CODEWITHSUNDEEP
swift
TechChain
TechChain

Reputation: 8942

Convert dictionary to query string in swift?

I have a dictionary as [String:Any].Now i want to convert this dictionary keys & value as key=value&key=value.I have created below extension to work but it didn't work for me.

extension Dictionary {

    var queryString: String? {
        var output: String = ""
        for (key,value) in self {
            output +=  "\(key)=\(value)\(&)"
        }
        return output
    }
}

Upvotes: 19

Views: 20883

Answers (12)

aashah7
aashah7

Reputation: 2195

I wrote this helper fn, which I thought was clean:

private static func queryStringParamsToString(_ dictionary: [String: Any]) -> String {
    return dictionary
        .map({(key, value) in "\(key)=\(value)"})
        .joined(separator: "&")
        .addingPercentEncoding(withAllowedCharacters: .urlPathAllowed)!

}

Upvotes: 0

Peter Suwara
Peter Suwara

Reputation: 816

For anyone that wants the "short, short" version.
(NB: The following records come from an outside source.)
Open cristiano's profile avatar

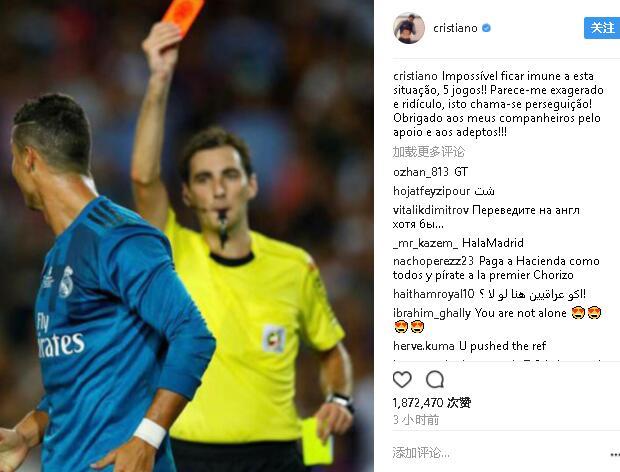[x=409, y=28]
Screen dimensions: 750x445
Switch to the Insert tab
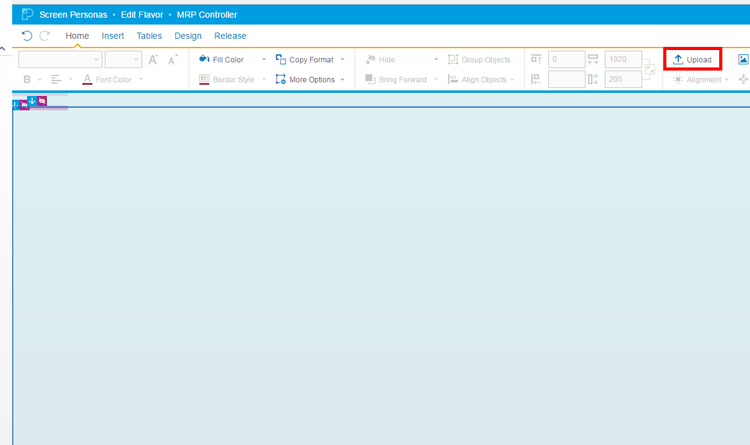[113, 36]
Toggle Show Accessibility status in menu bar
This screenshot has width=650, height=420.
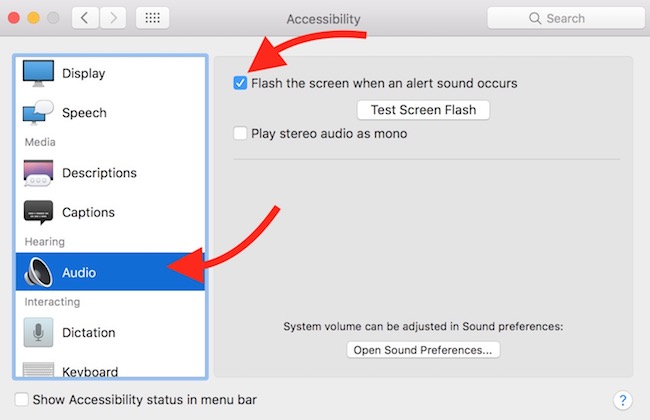click(x=21, y=400)
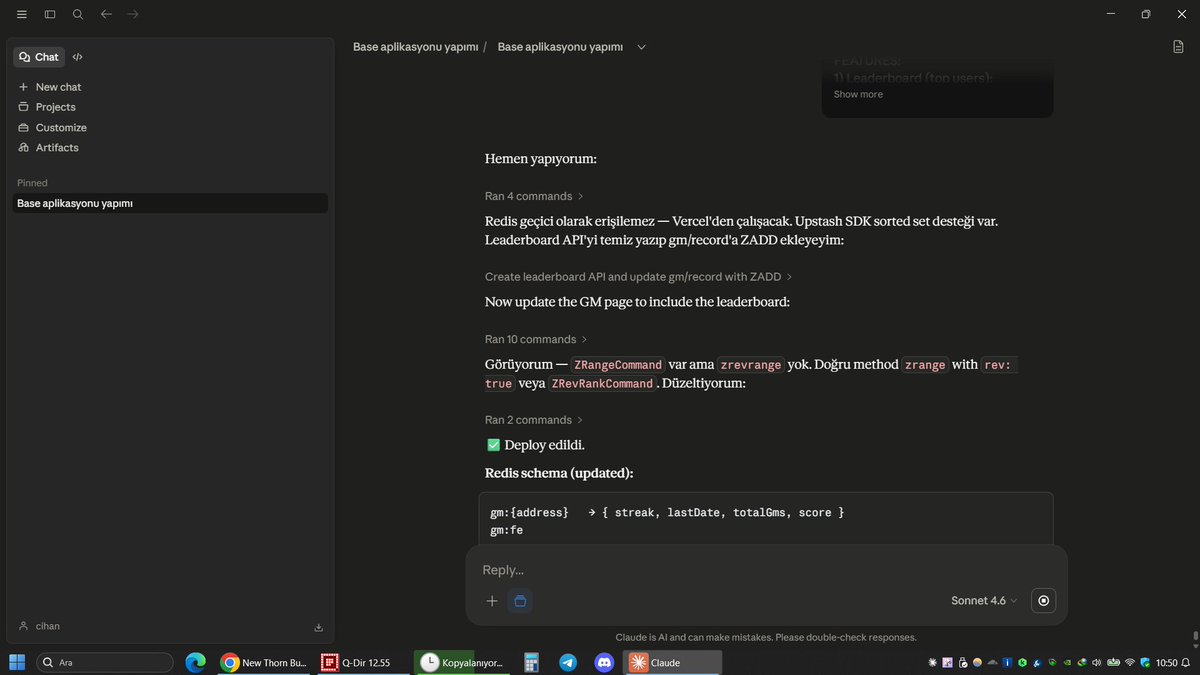Activate the search magnifier in the title bar
Image resolution: width=1200 pixels, height=675 pixels.
[77, 14]
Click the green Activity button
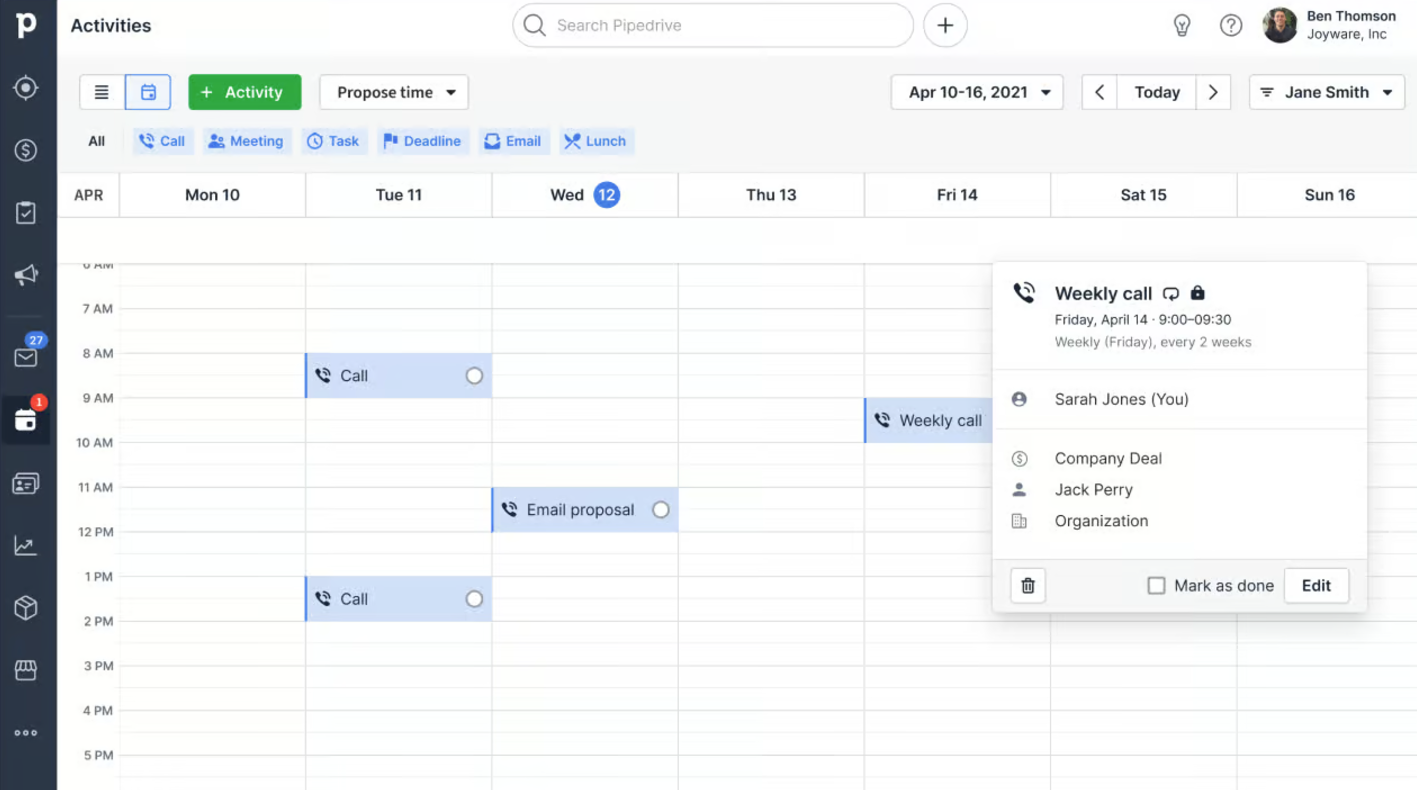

Condensed using map, you don't need the forEach or for loops. Also protocol constrained for type enforcement on the dictionary.

extension Dictionary where Key : StringProtocol, Value : StringProtocol {
    var queryString: String {
        self.map { "\($0)=\($1)" }.joined(separator: "&")
    }
}

Upvotes: 0

luckyShubhra
luckyShubhra

Reputation: 2751

var populatedDictionary = ["key1": "value1", "key2": "value2"]

extension Dictionary {
    var queryString: String {
        var output: String = ""
        for (key,value) in self {
            output +=  "\(key)=\(value)&"
        }
        output = String(output.characters.dropLast())
        return output
    }
}

print(populatedDictionary.queryString)

// Output : key1=value1&key2=value2

Hope it helps. Happy Coding!!

Upvotes: 12

Kuldeep Singh
Kuldeep Singh

Reputation: 37

Add this function to your controller

func getQueryString(params : [String : Any])-> String{

        let urlParams = params.compactMap({ (key, value) -> String in
            return "\(key)=\(value)"
        }).joined(separator: "&")
        var urlString = "?" + urlParams
        if let url = urlString.addingPercentEncoding(withAllowedCharacters: .urlQueryAllowed){
            urlString = url
        }
          return urlString
    }

Example

self.getQueryString(params: ["name" : "deep ios developer" , "age" :22])

Upvotes: 0

Rashesh Bosamiya
Rashesh Bosamiya

Reputation: 629

Compact version of @luckyShubhra's answer

Swift 5.0

extension Dictionary {
    var queryString: String {
        var output: String = ""
        forEach({ output += "\($0.key)=\($0.value)&" })
        output = String(output.dropLast())
        return output
    }
}

Usage

let populatedDictionary = ["key1": "value1", "key2": "value2"]
let urlQuery = populatedDictionary.queryString
print(urlQuery)

Upvotes: 3

Mike Demidov
Mike Demidov

Reputation: 1127

protocol ParametersConvertible {
    func asParameters() -> [String:Any] 
}

protocol QueryStringConvertible {
    func asQuery() -> String
}

extension QueryStringConvertible where Self: ParametersConvertible {
    func asQuery() -> String {
        var queries: [URLQueryItem] = []
        for (key, value) in self.asParameters() {
            queries.append(.init(name: key, value: "\(value)"))
        }

        guard var components = URLComponents(string: "") else {
            return ""
        }

        components.queryItems = queries
        return components.percentEncodedQuery ?? ""
    }
}

Upvotes: 1

Jonny Mac
Jonny Mac

Reputation: 31

Same as @KKRocks with update for swift 4.1.2

func queryItems(dictionary: [String:Any]) -> String {
    var components = URLComponents()
    print(components.url!)
    components.queryItems = dictionary.map {
        URLQueryItem(name: $0, value: String(describing: $1))
    }
   return (components.url?.absoluteString)!
}

Upvotes: 3

George
George

Reputation: 756

import Foundation

    extension URL {
        var queryItemsDictionary: [String: String] {
            var queryItemsDictionary = [String: String]()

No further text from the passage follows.